A Note to My Readers -
I've decided to remove my Sunday posts from the weekly cycle. Although I hope they've been of benefit to some of you, they are necessarily secondary to my regular work of sermon preparation each week. I've found that having that extra post to write simply added to the burden of my work. For those readers who would still like access to my weekly work in Scriptural exposition, I would ask them to access the podcasts of my sermons (available through a link in the sidebar), since that remains the primary form of my Bible teaching each week.

Saturday, October 24, 2015

95 Theses, #46-47: Prophecy and Miraculous Signs

To see the introduction and disclaimers for my 95 Theses, first go to: 95-Theses-Introduction

 (Painting: "Jerusalem, Jerusalem," by James Tissot, c.1890, watercolor)

 46.) Prophecy in Jesus’ Preaching - Christ’s preaching was also, in places, a prophetic foretelling both of the tragedies to come on Israel and the church within the 1st century and, at the same time, of the final eschaton. It was widely accepted among the early church fathers that some of Christ's warnings regarding signs of "the end of the age" were in fact specific instructions directed at the church of Jerusalem to flee Judea before the Roman legions descended on the area in the Jewish War (AD 66-70), and, in fact, good historical tradition records that the Jerusalem church did indeed follow Jesus' prophecy and fled across the Jordan, to the region of Petra. Most of the prophetic vein of Jesus' teaching seems to have two dimensions: once again, an ethical imperative (that we might be living in light of the end, in a constant state of hope and expectancy), and a compassionate forewarning, that those involved might be prepared for what is to come.

47.) Miraculous Signs in Jesus’ Ministry - In addition to preaching, Christ’s ministry included signs, healings, and exorcisms. The “signs,” a category which includes many of his miracles, were displays of divine power and authority over the created order, and they were meant to call attention to Jesus’ identity and mission. The signs were not, then, an end in themselves; the point was not to woo onlookers with dazzling displays of power; they were for the purpose of substantiating Jesus’ claims. It is perhaps wrong to describe these things as “supernatural,” for that term betrays an idea unknown to Scriptural tradition, an assumption of a severe dichotomous boundary between “nature” and what is beyond. Such a dichotomy does exist, certainly, between the created universe (including both space-time and “mind,” both animals and angels) as “nature” on the one hand and God himself, the divine essence, on the other.
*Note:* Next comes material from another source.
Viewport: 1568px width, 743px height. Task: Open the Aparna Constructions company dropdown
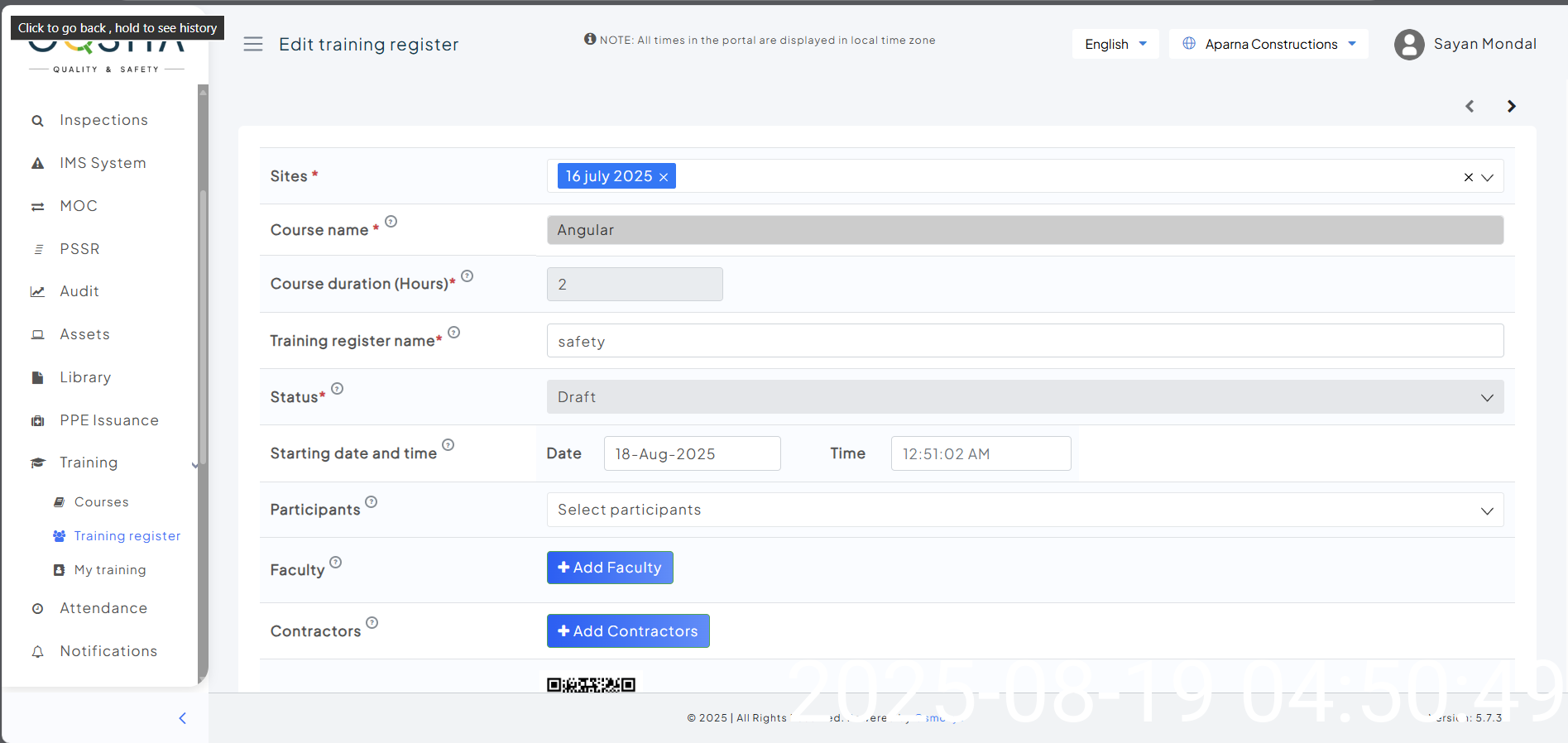tap(1268, 44)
However, though he is “wholly other,” he is also mystically immanent throughout his creation, and the “laws” of nature are as much descriptions of the normal way that matter interacts within the presence of the immanent God as they are hard-and-fast rules. As such, the sign-miracles of Christ are not some foreign intrusion, a meddling in the streamlined laws of physics; they are simply the evidence that the one who makes the laws of physics tick is present, and, as their author, he is not subsumed within their boundaries.